“You don't make a photograph just with a camera. You bring to the act of photography all the pictures you have seen, the books you have read, the music you have heard, the people you have loved.” - Ansel Adams

Wednesday, September 11, 2013

Artist Statement

Death is nothing new to me. After I lost my uncle last year to cancer, I was plunged back into the dark abyss of what it meant to lose someone you love, something so essential and vital in your life that you're lost and have got to find a new ways of living. Memories of losing my father to cancer as a child flew back and opened up old wounds and new questions about my humanity and the connection that I had with my loved ones who were gone. I have found myself time and again in an emotional fragile state in a cruel game of "believe it or not," pulled back and forth between being told that my loved ones are dying and that they are not.

My abstract portraits of the human body became a process of healing, through which I became entranced by the distinct lines and shadows and creases and folds and the sensuality and life that they evoked. The emotional substance of the portraits become the heart of the work itself, expressed through its blend of colors and shadows, blurring the lines between what is known and what is not. Conveying a celebration of life and combining the papery thin fragility of its stature, my pieces transcend between concepts of life and death, the beautiful and grotesque and the mystery that lies behind the relationship between my pain at the loss of people I love and my celebration of living and those who have lived.
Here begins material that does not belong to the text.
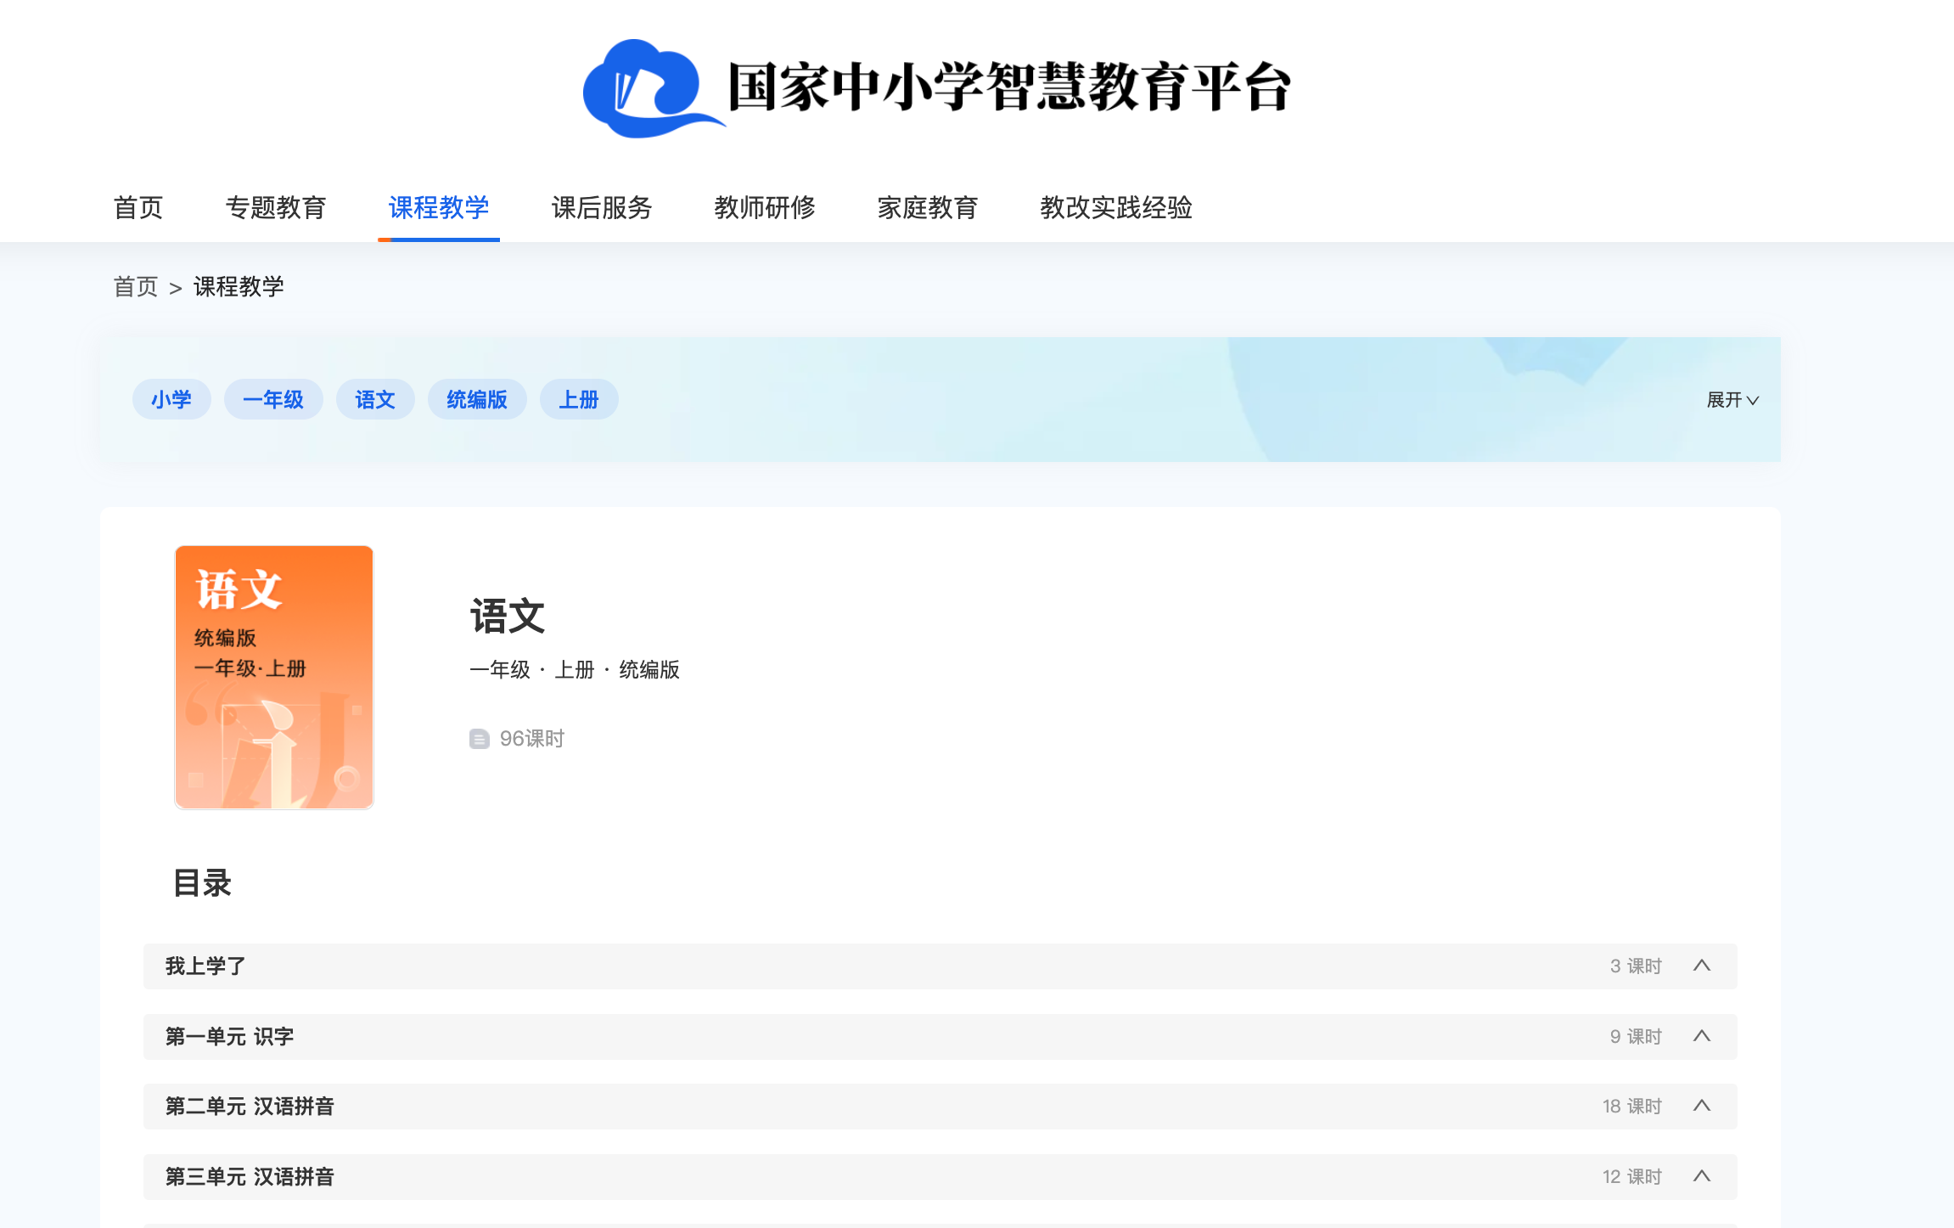
Task: Select the 课程教学 tab
Action: tap(439, 207)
Tuesday, September 10, 2013

New Ideas to play with

I have always stayed within the comfort of printing my photos on paper and leaving it that way, but I think I'd like to play with ways of transferring the same image to another medium that could contribute more to my pieces. Paper is clean and clear and precise, but photography doesn't always need to be that way...not if I don't want it to, not if what I am expressing isn't clear and clean itself...

This week I have been exploring the possibilities of gel transfer. Essentially, I print my images on plain white paper and then transfer the image onto acrylic gel. I'm hoping to get interesting new textures that can play into my work. The gel transfer image is now also flexible and bendable...cool!
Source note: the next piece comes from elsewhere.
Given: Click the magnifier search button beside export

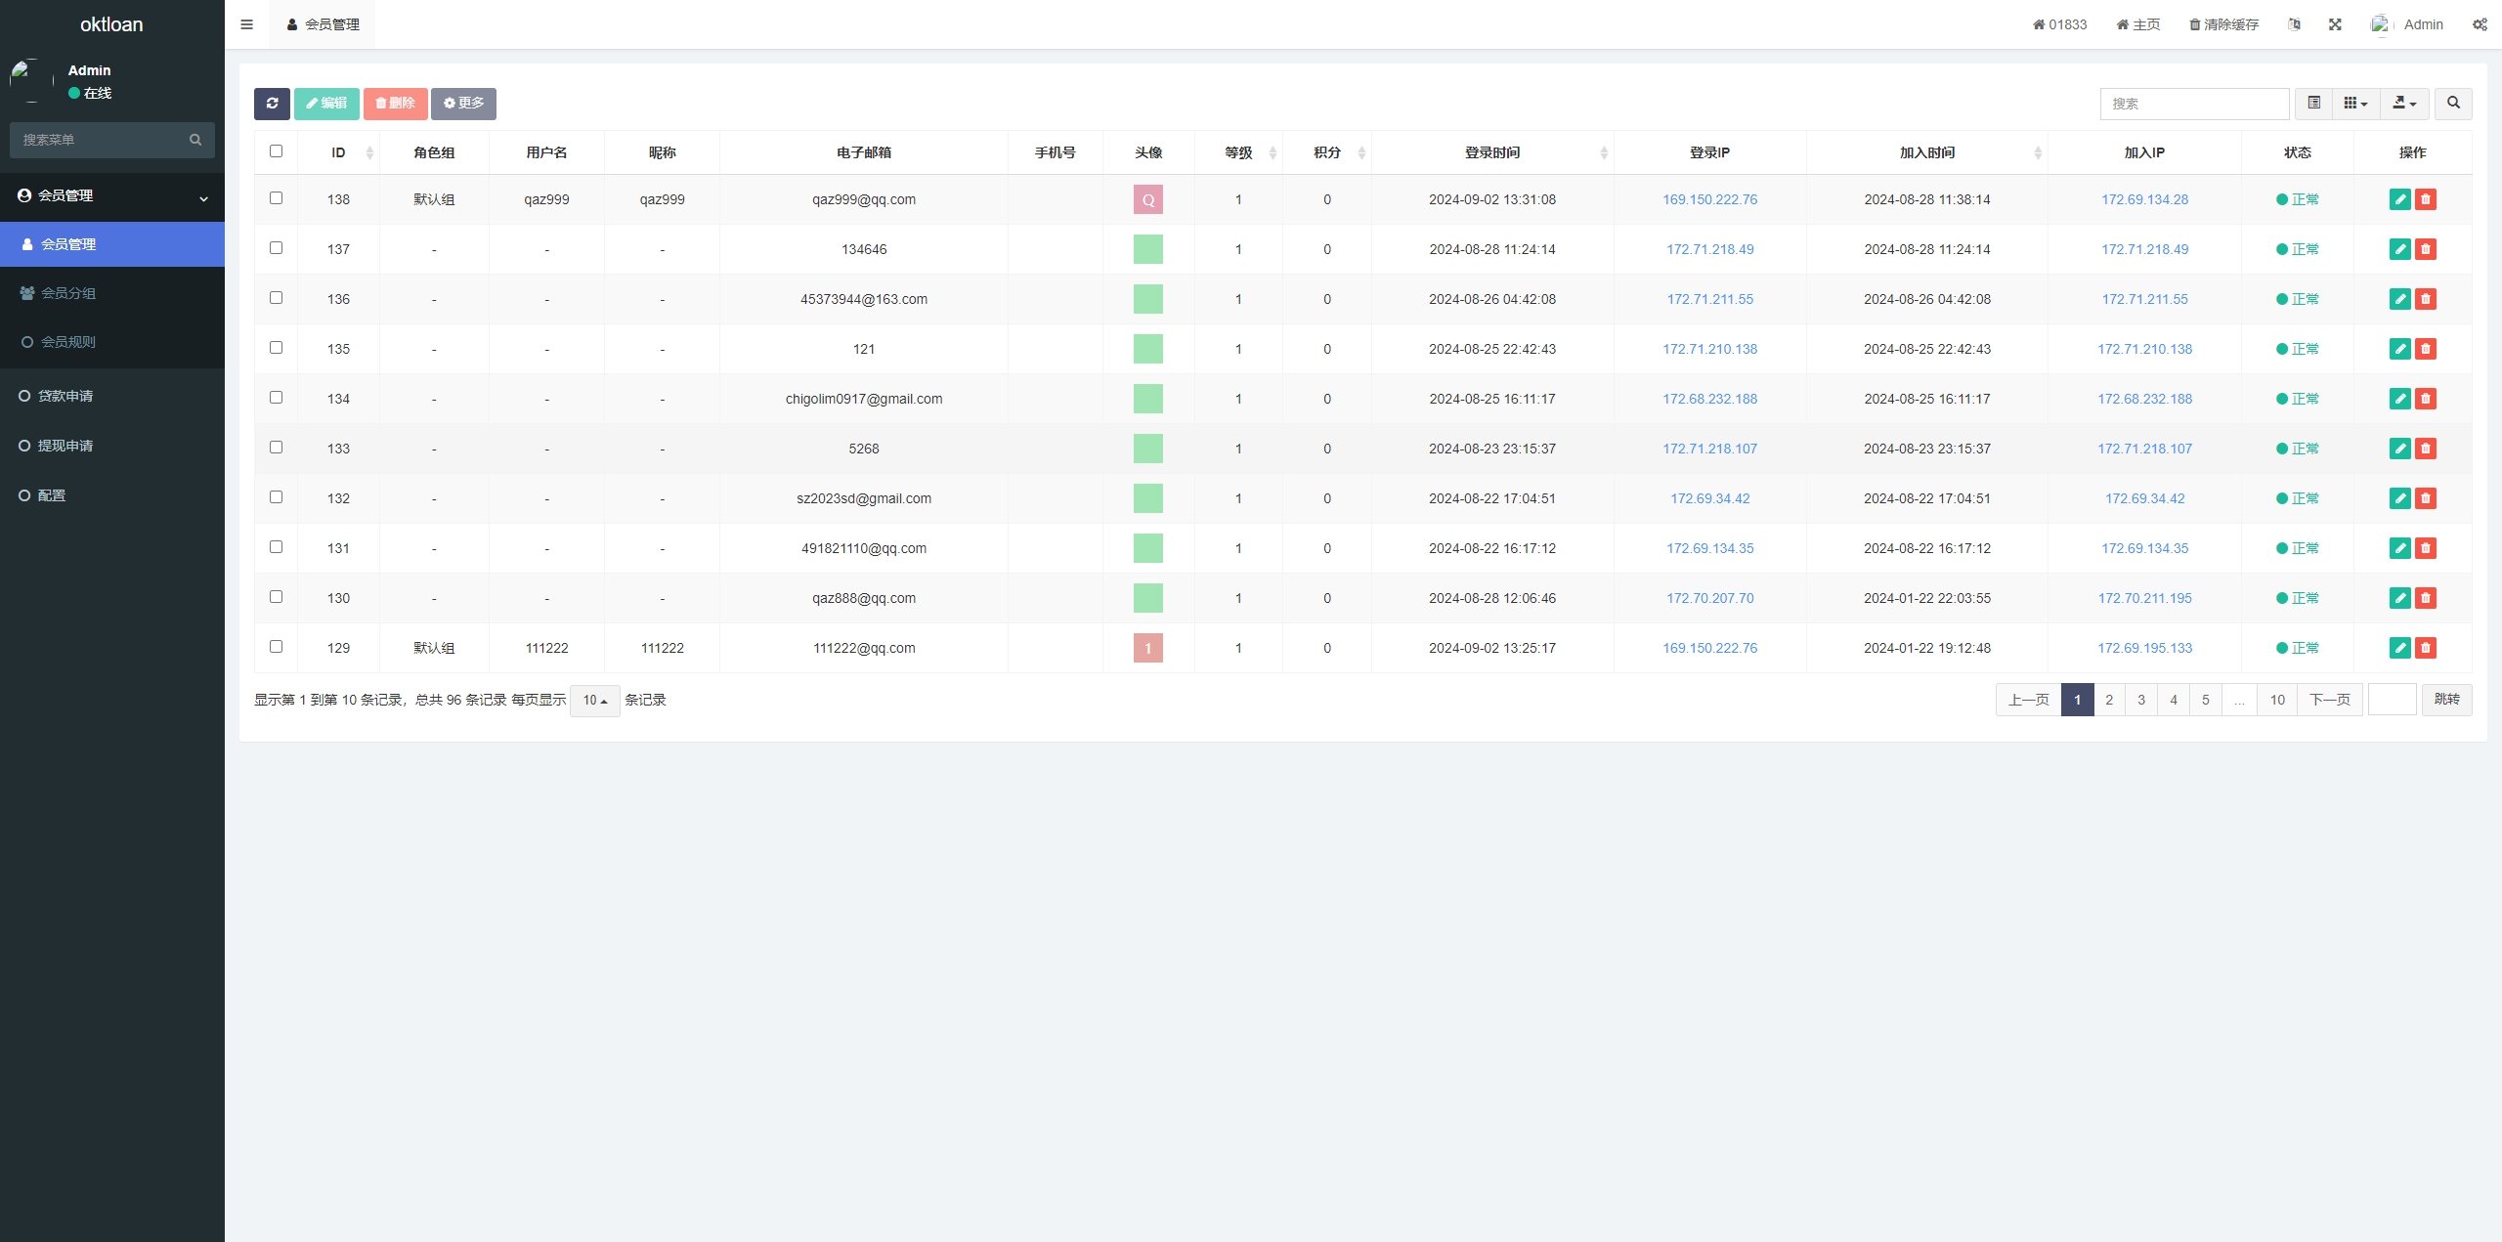Looking at the screenshot, I should coord(2452,104).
I am investigating what the element of size does to my pieces and am experimenting with collaging and stitching pieces together. The texture of the gel transfer reminds me of skin which excites me but I haven't decided how that will affect the content of my work. Photographs that feel like skin? Creepy? disturbing? What??

Will post photos soon...

Tuesday, September 3, 2013

Last fall I submitted the photo in my last post to the Creative Quarterly Journal of Art and Design and was chosen runner up in student photography! My work wasn't in the printed journal but it was included in the online gallery for their latest publication...first time my work was published outside of college. You'll have to scroll down until you see my name in the list and click it. Check out the link!

http://cqjournal.com/gallery

Friday, August 30, 2013

Hello everyone,

This new blog will be sort of an experiment for my artwork and myself as this is the first blog I've ever created as a creative outlet for my art. My hope is that this blog will become a tool through which to document my artistic process and become a place for me to jot down creative thoughts and ideas. A creative outlet for my minds eye and heart to freely express themselves and somewhere inspirations and aspirations take hold and grow...with that said, these past couple years have been a struggle, a battle on the physical and emotional front, where I've been in a constant search to figure out who and why I am who I am. 
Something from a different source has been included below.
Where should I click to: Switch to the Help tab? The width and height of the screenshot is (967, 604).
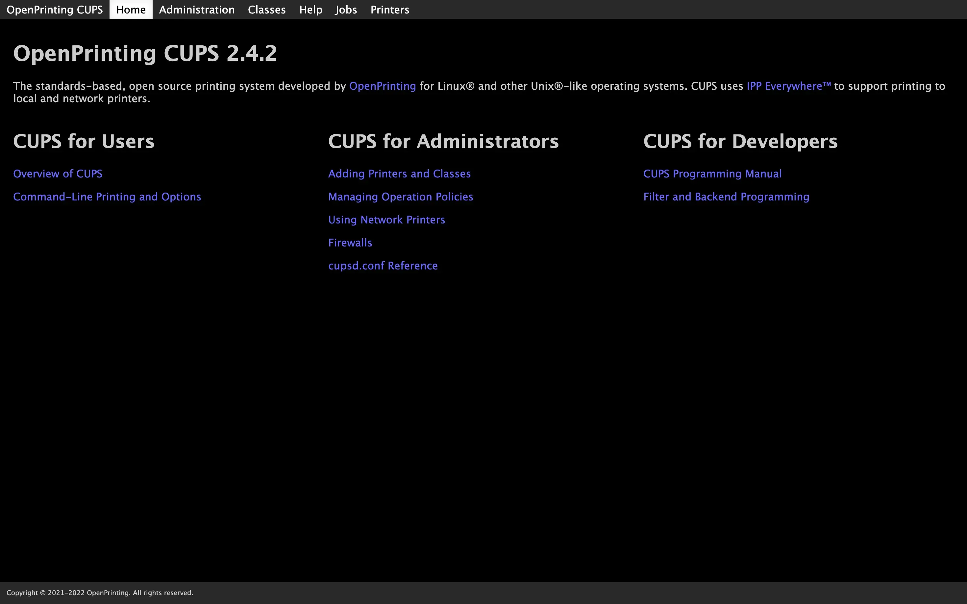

Throughout my life I've found joy in having the freedom to explore different art mediums and the stories and imaginings of others. But as my undergraduate years unfolded, I became more interested and intrigued by this idea of being human, a concept so vague and interpreted and expressed in so many different ways. It seems to be a word we often take for granted. Yes, we are human and we know this as a fact, but I've begun to realize this thing that I am is much more deep and complex than I had ever thought it to be.  

Concepts of life and death aren't things that I usually say pop into the mind of a twenty-year-old. Sometimes I wish if I could be absorbed by weekly television shows and the other mass media sweeping our world, or be able to concentrate on skills for tomorrow's volleyball game or on this weekend's party... and I still do, but after you experience certain events in your life, certain things that make you question the life you rely on and are so invested in, your eyes don't quite see the same way, you ears don't hear exactly as they did...meanings change. Or, at least, that's what happened to me.

After my uncle passed away last November, I was plunged back into the dark abyss of what it meant to lose someone you love, something so essential and vital in your life that you're lost and have got to find a new way of living. Memories, so many memories, from childhood when my father passed away came flying back and things I had forgotten to mourn found their way up to the surface. My portfolio work last year ended up being very involved in my healing process and opened up new questions about my humanity and the analysis of what the heck that term really means?

My abstract portraits of the human body, the distinct lines and shadows and creases and folds, emitted a sensuality and liveliness that I had never foreseen nor expected. The emotional substance of the portraits became the heart of the work itself and although they never really gave me any answers to what it meant to be me or what it meant to be a human, I connected with them; because the passion, the feelings and the mystery seemed to paint a perfect picture of exactly what it was I had no words for.

Concrete ideas for which direction I go from here have yet to formalize, but I'd like to expand upon the idea of being human and can promise much more photographic work from me in the months to come!